Ongoing is the research of how senses are first formed.
There is evidence of "trial or dry runs" Signals sent to the brain before the senses are able to process the physical external stimuli that await them later.
For example:
Hearing before the ability of the ears are mature enough to process mechanical sound. Yet the brain receives signals of sound.
The source of these signals are cells in the ear already active. These cell's electrical activity are the sources for sound signals send to the brain. The brain 'hears', records, stores and processes the 'noise' of these cell's electrical activity. Later, this imprinted information is 'compared'(referenced) to 'real' external physical stimulation when the ear's maternity has reached a stage where external physical stimuli can be processed.

Is this true for other senses?
Dunno.
Great thread
hush1
1 / 5 (1) Oct 15, 2011
I guess we lost are 6th sense from too much tasering.
hush1
1 / 5 (1) Oct 15, 2011
are=our
Dementia setting in. Sense of grammar fading.
Too much tasering. Excuse for typo.

Actually this is called: fleeing error - haste makes error.
hush1
1 / 5 (2) Oct 18, 2011
...you would not be able...years... - RKS


No 'trial' or 'dry' runs for the 'big' day?
Pretty bad preparation even during non use.
What sense takes 'years' to return to a state that sense was designed to do - barring physical impairment to any of the components contributing to function including brain regions?

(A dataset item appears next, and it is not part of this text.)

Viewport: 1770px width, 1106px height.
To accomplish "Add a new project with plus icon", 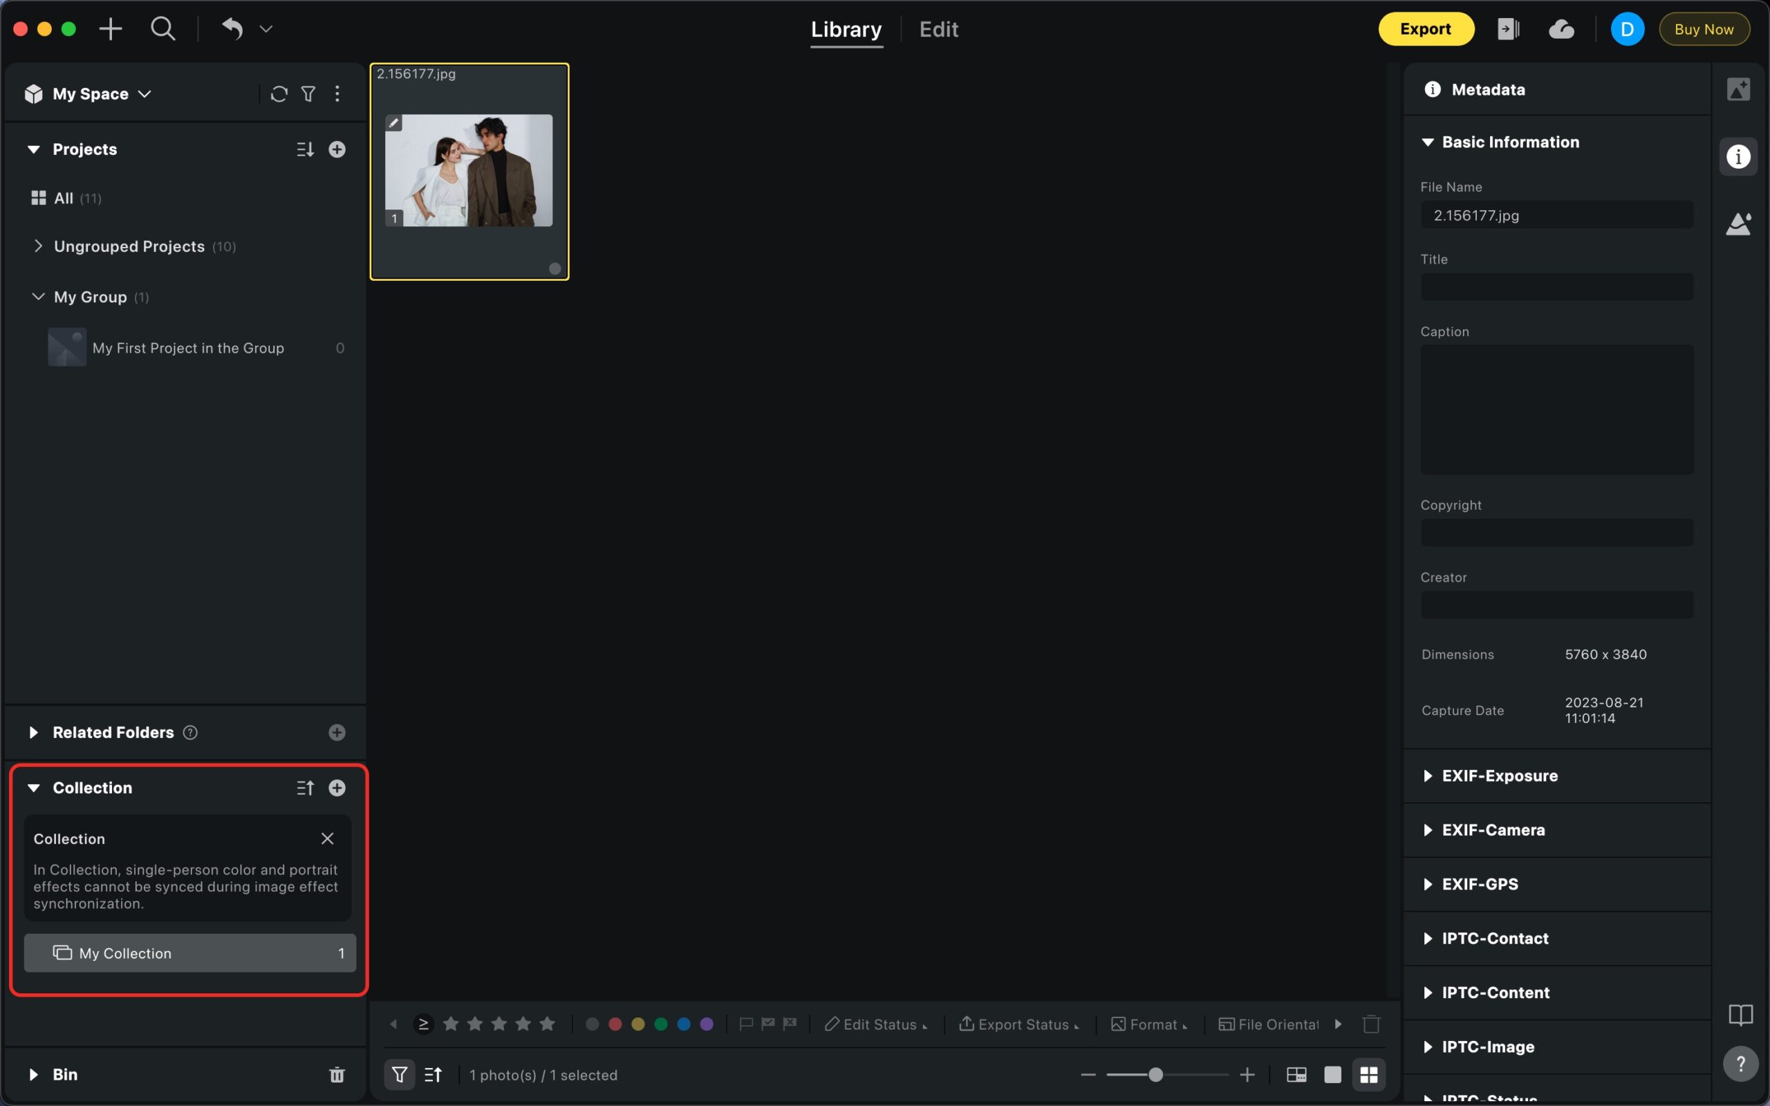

Use it or lose it - are you suggesting normal atrophy - the shrinking and involution, such as the thymus in early childhood, and the tonsils in adolescence? For the senses?
Skultch
not rated yet Oct 18, 2011
does anyone else find it amusing that some people downvote, but don't comment on that thread at all? it's so strange and funny. i don't quite get it.
Cynical1
1 / 5 (2) Oct 18, 2011
What sense is in use when you stand next to a high voltage line and can feel the elctricity?
DavidMcC
not rated yet Oct 19, 2011
What sense is in use when you stand next to a high voltage line and can feel the elctricity?


I'm not absolutely sure, but I think it might be touch, as you probably feel your hairs standing up in the field, due to polarization.
Cynical1
1 / 5 (2) Oct 19, 2011
What is causing the hairs to stand up? A reaction to a very strong, therefore potentially dangerous electric field?
DavidMcC
not rated yet Oct 20, 2011
What is causing the hairs to stand up? A reaction to a very strong, therefore potentially dangerous electric field?

Induced polarization. I don't think it need be dangerous. Haven't you ever found your hair attracted to your clothes when you pull them off? It happens with plastic shirts, etc.